该论文的通讯作者为张金方教授，第一作者为代盼盼老师。

文献摘要
CD47/SIRPα轴传递“不要吃我”的信号，从而阻碍肿瘤细胞的吞噬清除。尽管靶向CD47的阻断抗体在临床前模型中显示出有希望的抗肿瘤效果，但涉及人类癌症患者的临床试验尚未产生理想的结果。探索CD47的调控机制对于设计更有效的组合疗法至关重要。在这里，作者报告说，抑制USP2会促进CD47降解并重塑肿瘤微环境（TME），从而增强抗PD-1免疫治疗。从机制上讲，USP2与CD47相互作用，通过去泛素化修饰使其蛋白稳定。抑制USP2会破坏CD47的稳定性，从而增强巨噬细胞的吞噬作用。单细胞RNA测序显示抑制USP2重编程TME，具体表现为抑制USP2增加M1巨噬细胞和CD8⁺T细胞的浸润，同时减少M2巨噬细胞的浸润。将ML364与抗PD-1抗体联合使用可减轻小鼠模型中的肿瘤负担。在临床水平上，USP2低表达预示着对抗PD-1治疗的更好反应。作者的发现揭示了USP2对CD47的调控机制，靶向这一信号轴可以增强抗肿瘤免疫。

实验方法
对于原发肺肿瘤模型，KrasLS^L-G12D/+；使用Trp53^fl/fl（KP）和Kras^LSL-G12D/+Trp53^fl/fl Usp2^−/−（KPU）小鼠。KPU小鼠是通过将KP小鼠与Usp2−/-小鼠交配而产生的。为了诱导肺部肿瘤发生，用1%戊巴比妥钠麻醉7周龄的KP和KPU小鼠，并在每只小鼠鼻内滴注50μl PBS（含有2×10⁶pfu腺病毒Cre）。诱导5周后，进行治疗。在图7a中，KP小鼠被合并并随机分为对照组、ML364组、抗PD-1单克隆抗体组和联合治疗组。KP小鼠每三天腹腔注射抗PD-1单克隆抗体（每只小鼠100μg），共7次治疗，或每天注射ML364（5mg/kg小鼠体重），共21次治疗。在图7e中，KP和KPU小鼠分别分为对照组和抗PD-1单克隆抗体治疗组。KP或KPU小鼠每三天通过腹腔注射抗PD-1单克隆抗体（每只小鼠100μg）给药，共7次治疗。治疗21天后，分离KP和KPU小鼠的全肺进行H&E染色和分析。

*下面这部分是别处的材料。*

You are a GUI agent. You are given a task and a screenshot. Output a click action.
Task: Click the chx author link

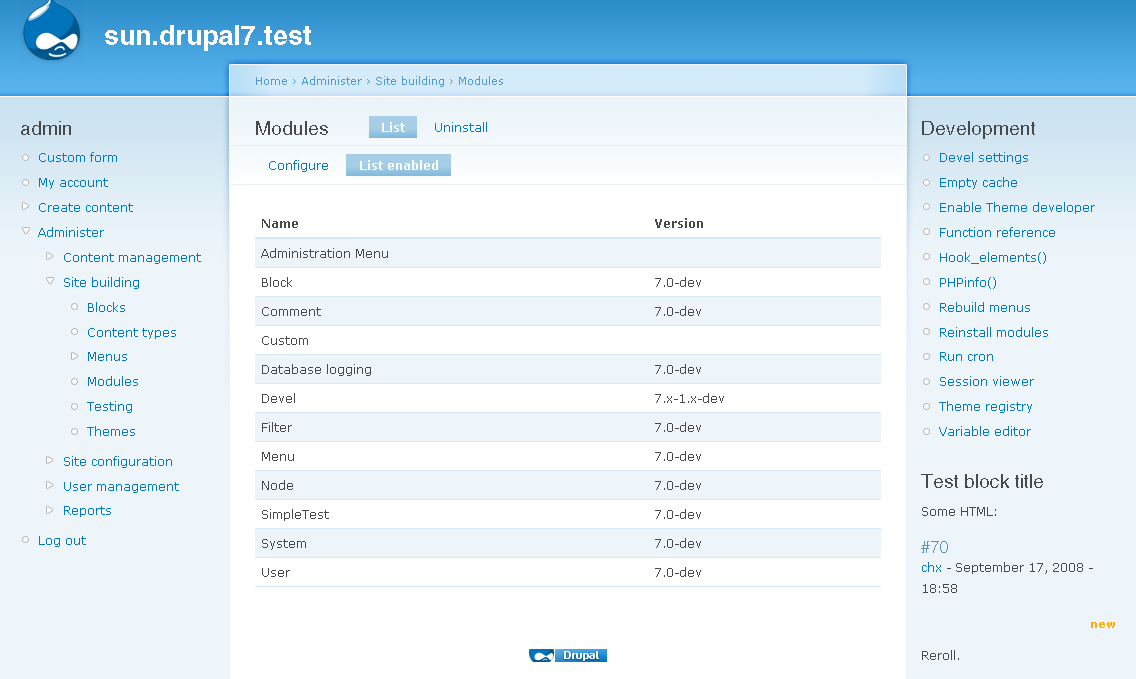[930, 567]
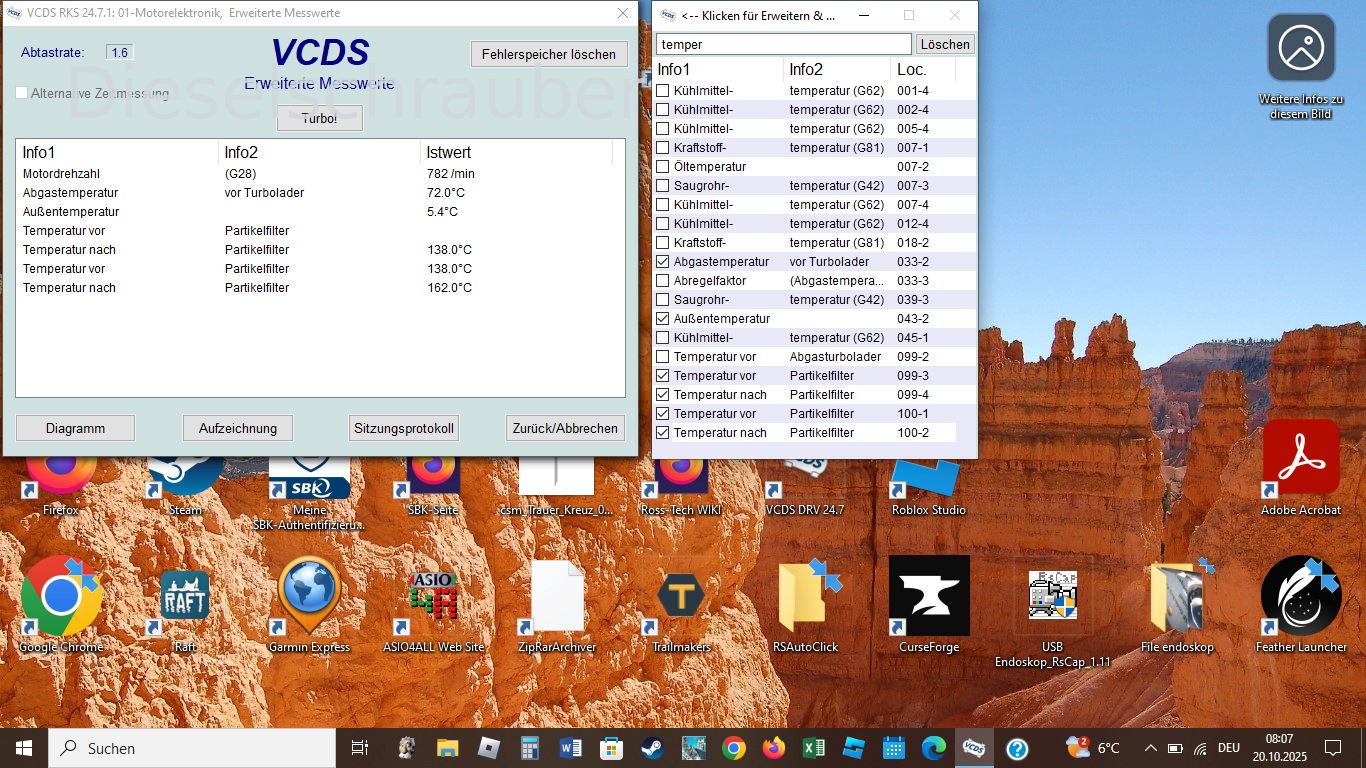Launch CurseForge from the desktop
The image size is (1366, 768).
(928, 598)
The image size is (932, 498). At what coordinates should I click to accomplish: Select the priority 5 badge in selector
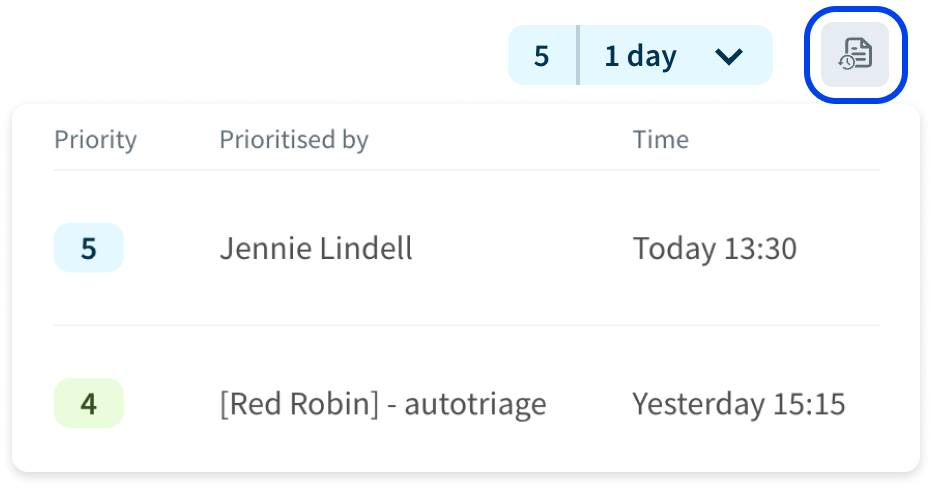(541, 56)
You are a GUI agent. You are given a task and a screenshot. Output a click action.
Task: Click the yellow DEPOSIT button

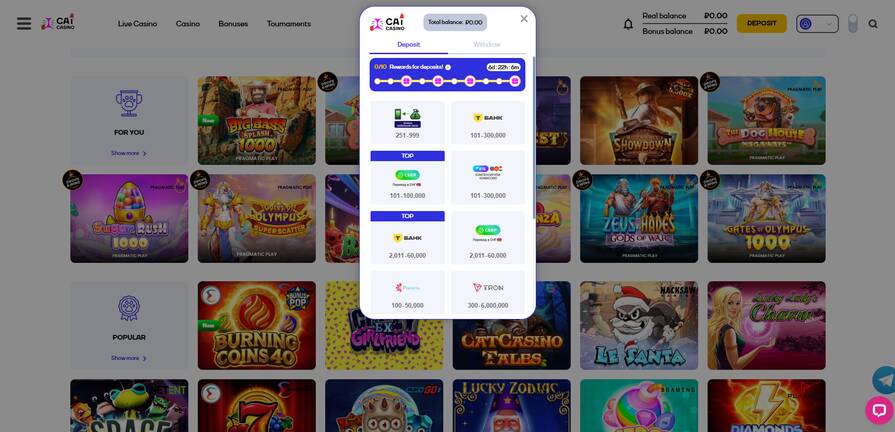click(761, 23)
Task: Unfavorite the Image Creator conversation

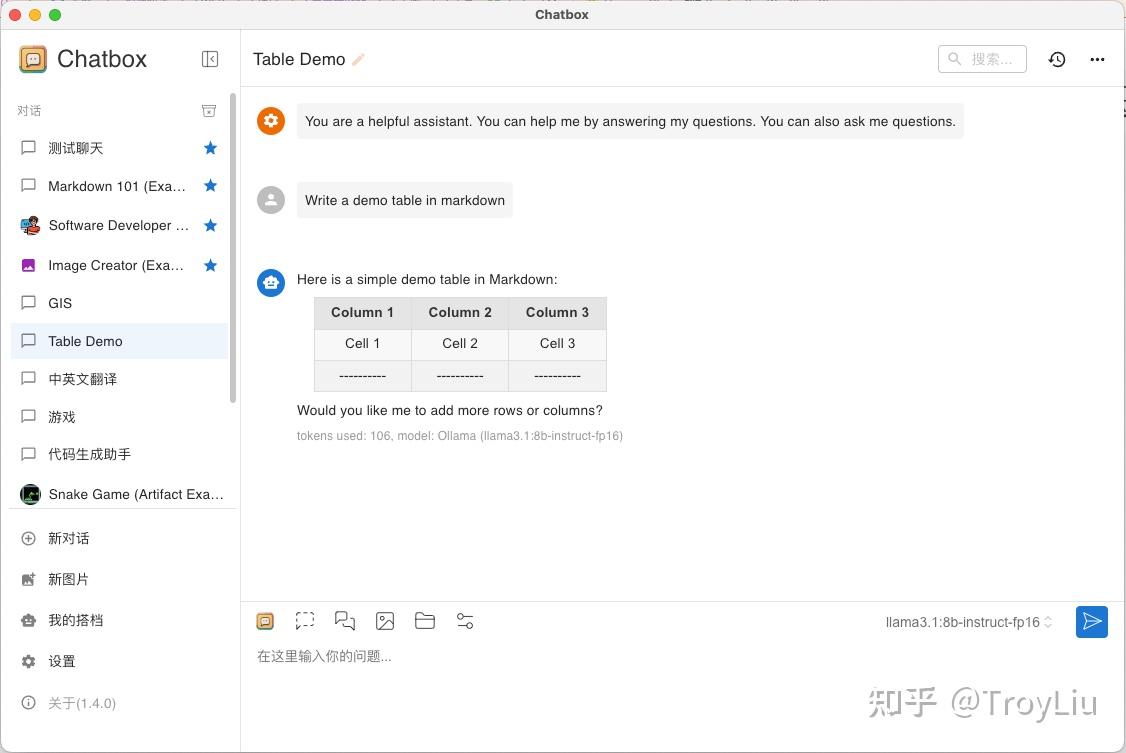Action: [x=210, y=265]
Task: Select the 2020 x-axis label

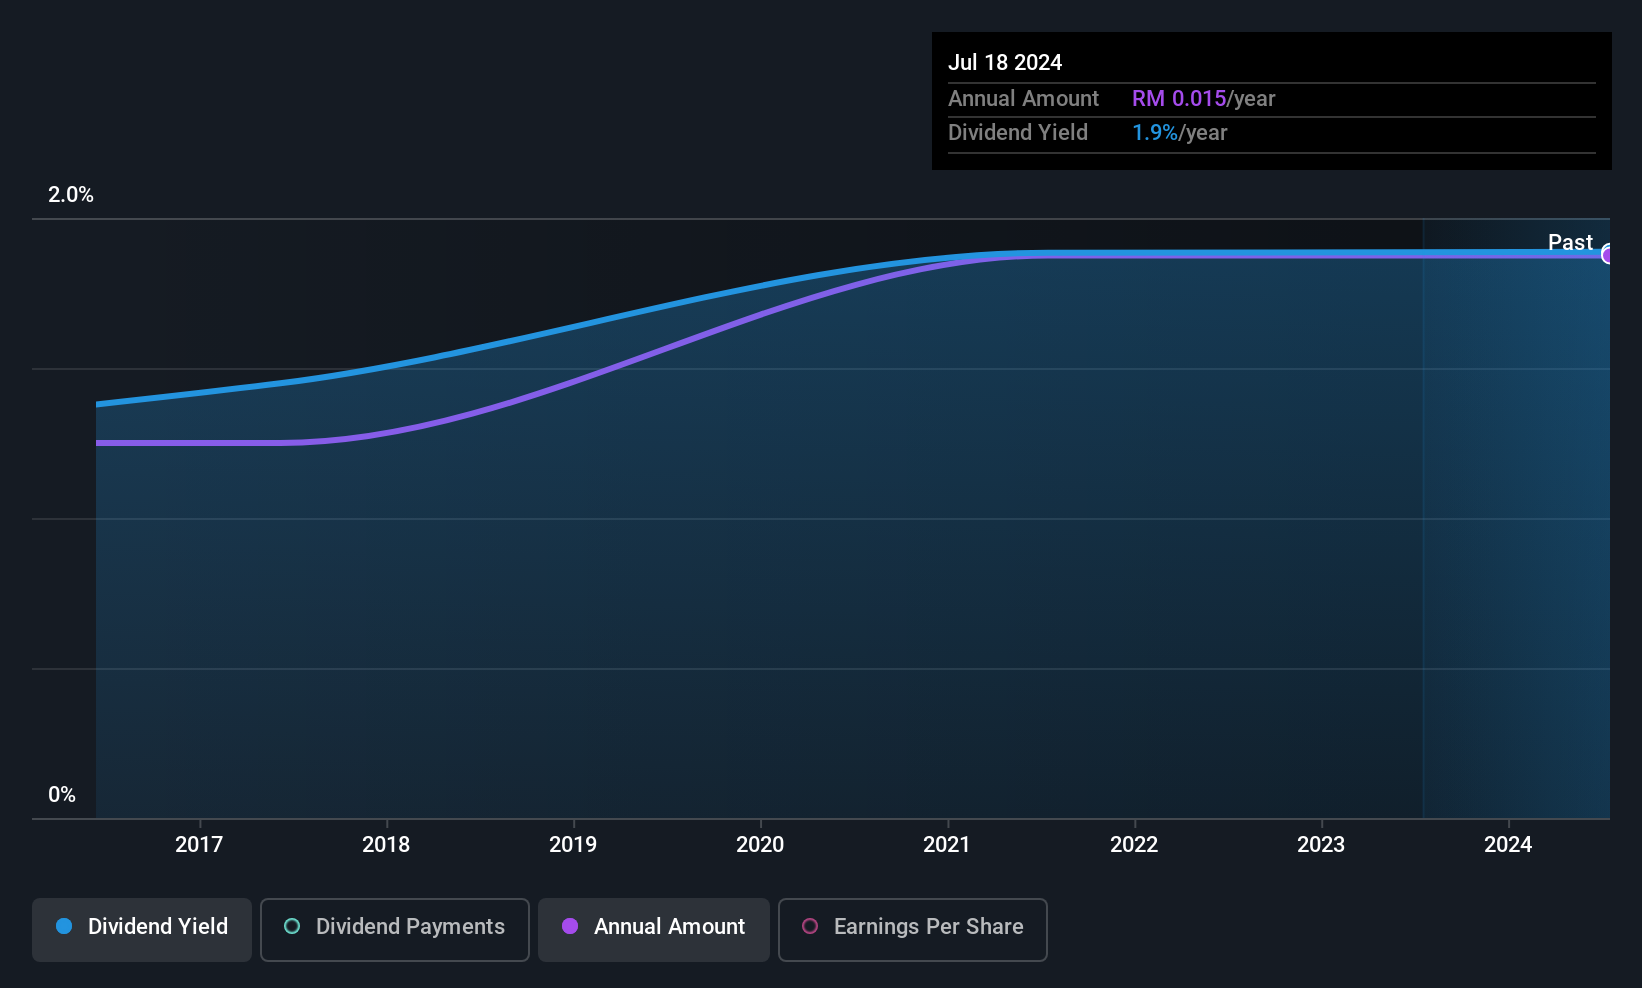Action: tap(760, 844)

应用小型动物微型CT扫描仪（NEMO^®Micro-CT，平生医疗科技有限公司）扫描不同治疗组的小鼠，进行活体成像，以显示肺部病变。简而言之，使用2%-3%的异氟烷对动物进行麻醉，将其放置在恒温控制的CT床上，并通过鼻锥输送1%-1.5%的异氟烷，使其保持麻醉状态。小鼠处于仰卧位，使用Cruiser扫描软件（平生医疗科技有限公司）执行标准CT扫描协议。同时，使用呼吸门控垫片监测小鼠的实时呼吸频率，每只小鼠的总扫描时间约为10分钟。CT扫描完成后，根据制造商的说明，按照Avatar分析软件（平生医疗科技有限公司）程序对数据集进行重建和成像。根据仪器制造商的指南，在Avatar程序中进行了整个肺的3D重建和重建肺的体积计算。

实验结果
为了进一步研究USP2抑制在体内调节抗PD-1免疫治疗中的作用，作者使用了基因工程的Kras^LSL-G12D/+；Trp53^fl/fl（KP）小鼠肿瘤模型，在鼻内滴注表达Cre重组酶的腺病毒（Ad-Cre），诱导其形成原位肺肿瘤。携带肺肿瘤的KP小鼠接受ML364单药，抗PD-1单克隆抗体单药或联合腹腔注射治疗（图7a）。与同基因小鼠LLC肿瘤模型的结果一致（图4），与ML364或抗PD-1抗体单一疗法相比，联合治疗显著抑制了KP小鼠的肿瘤发展，具体表现为肿瘤面积的减小和肿瘤面积占全肺面积比例的减小（图7b-d）。

接下来，作者在KP小鼠中基因敲除了Usp2，并探讨了Usp2缺乏对肺癌进展和免疫疗法反应的影响。为此，通过KP小鼠交配Usp2^−/−小鼠产生KPU小鼠（补充图9a-d）。用抗PD-1抗体或对照IgG治疗携带Ad-Cre诱导肺肿瘤的KP和KPU小鼠（图7e）。然后，作者对小鼠进行了CT扫描活体成像，展示小鼠肺部病变，同时对不同治疗组的小鼠全肺进行了3D重建。随着肿瘤侵袭邻近正常肺组织，肺实质结构完整性逐渐丧失，其肺缺损体积随肿瘤进展呈进行性增大。因此，重建的健康肺间质的体积被用作自发肺癌进展的替代标志物。全肺体积定量显示，与其余处理组相比，KPU联合PD-1单克隆抗体治疗组的残余肺体积明显更大，肿瘤进展明显减缓（图7f，g）。值得注意的是，肺部的H&E染色显示，与其他治疗组小鼠相比，经过PD-1抗体治疗的KPU小鼠显著延缓了肺部肿瘤发展（图7h-j）。总之，这些结果表明，在KP肺癌模型中，通过其小分子抑制剂ML364或基因缺失抑制USP2使肺肿瘤对抗PD-1抗体免疫疗法更敏感。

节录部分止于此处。